In the copy, include exactly the lines from the one with "Where should I" through the end of the data and no others, both ends kept, with every picture left out.
*** Data supplied Section Begins ***
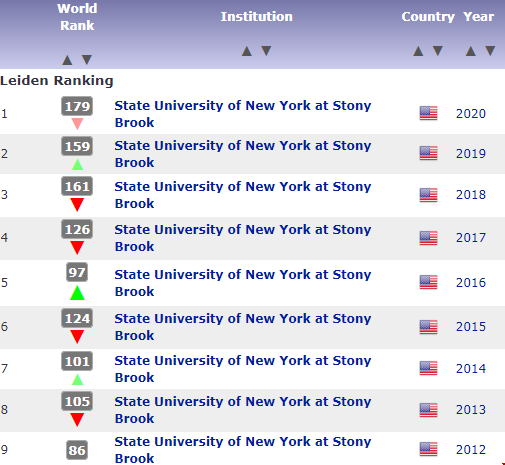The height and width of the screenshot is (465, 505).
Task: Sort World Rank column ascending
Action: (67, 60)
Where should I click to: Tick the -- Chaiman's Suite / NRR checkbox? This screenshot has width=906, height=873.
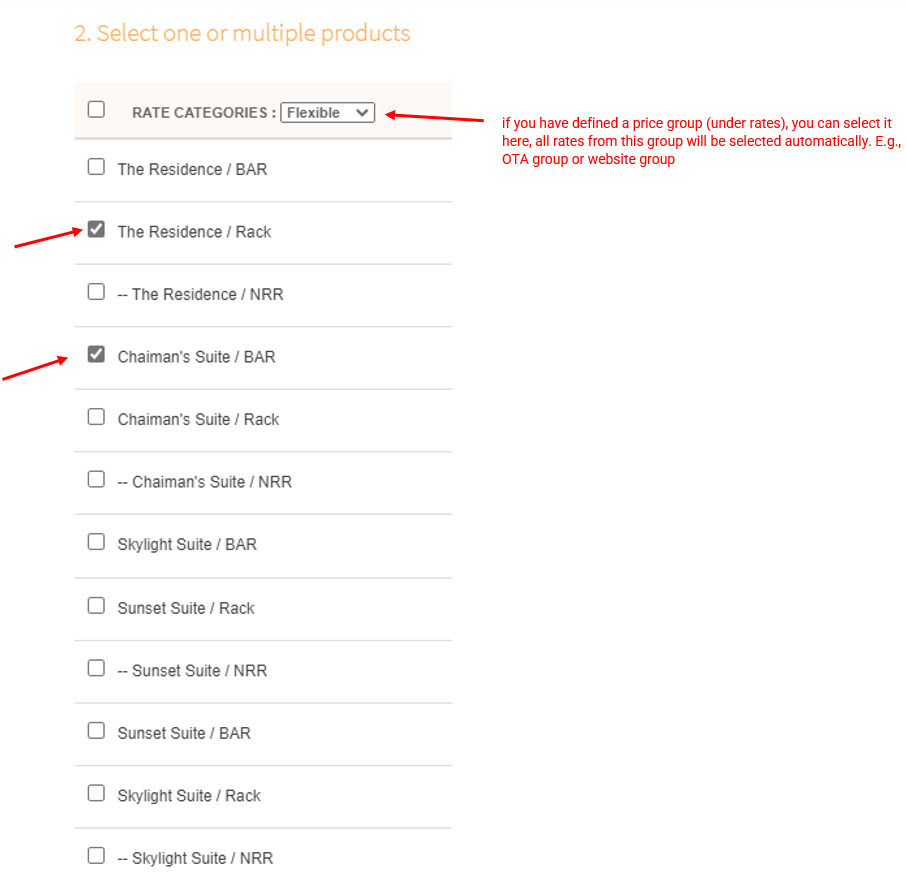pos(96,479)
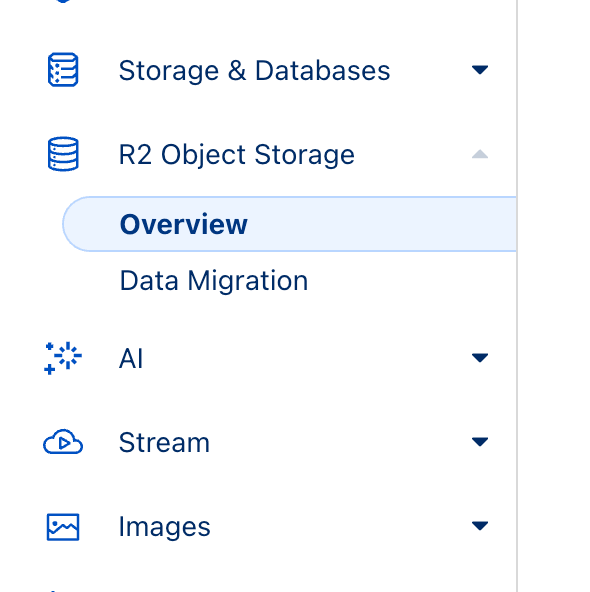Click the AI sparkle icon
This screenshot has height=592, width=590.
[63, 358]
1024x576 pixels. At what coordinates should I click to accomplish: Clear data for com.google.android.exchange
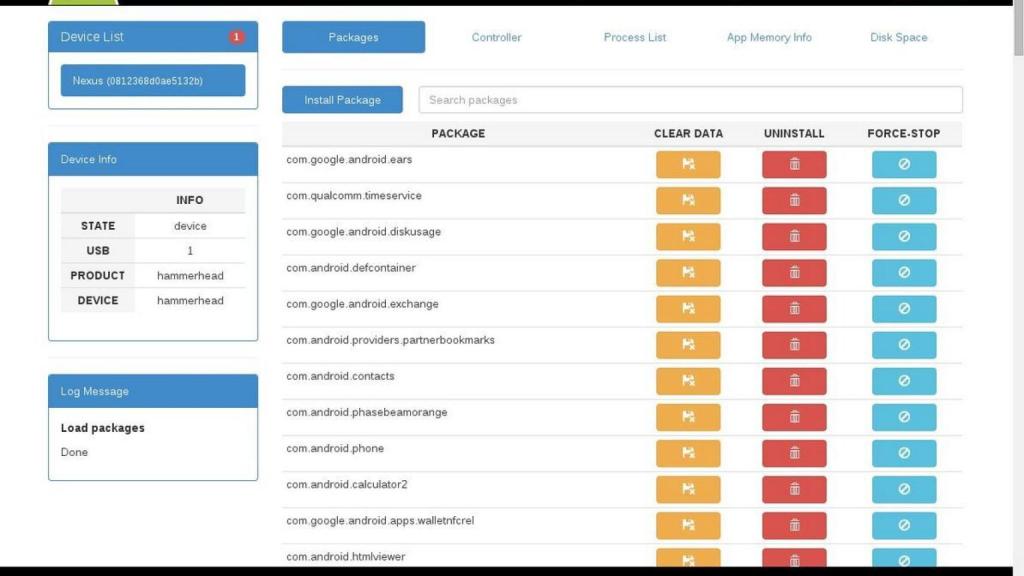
*** Data supplied Section Ends ***
▸ Task result:
Where should I click to: Tick the -- Chaiman's Suite / NRR checkbox? This screenshot has width=906, height=873.
pos(96,479)
Click the AI sparkle icon
This screenshot has height=592, width=590.
[63, 358]
1024x576 pixels. At what coordinates should I click to accomplish: Clear data for com.google.android.exchange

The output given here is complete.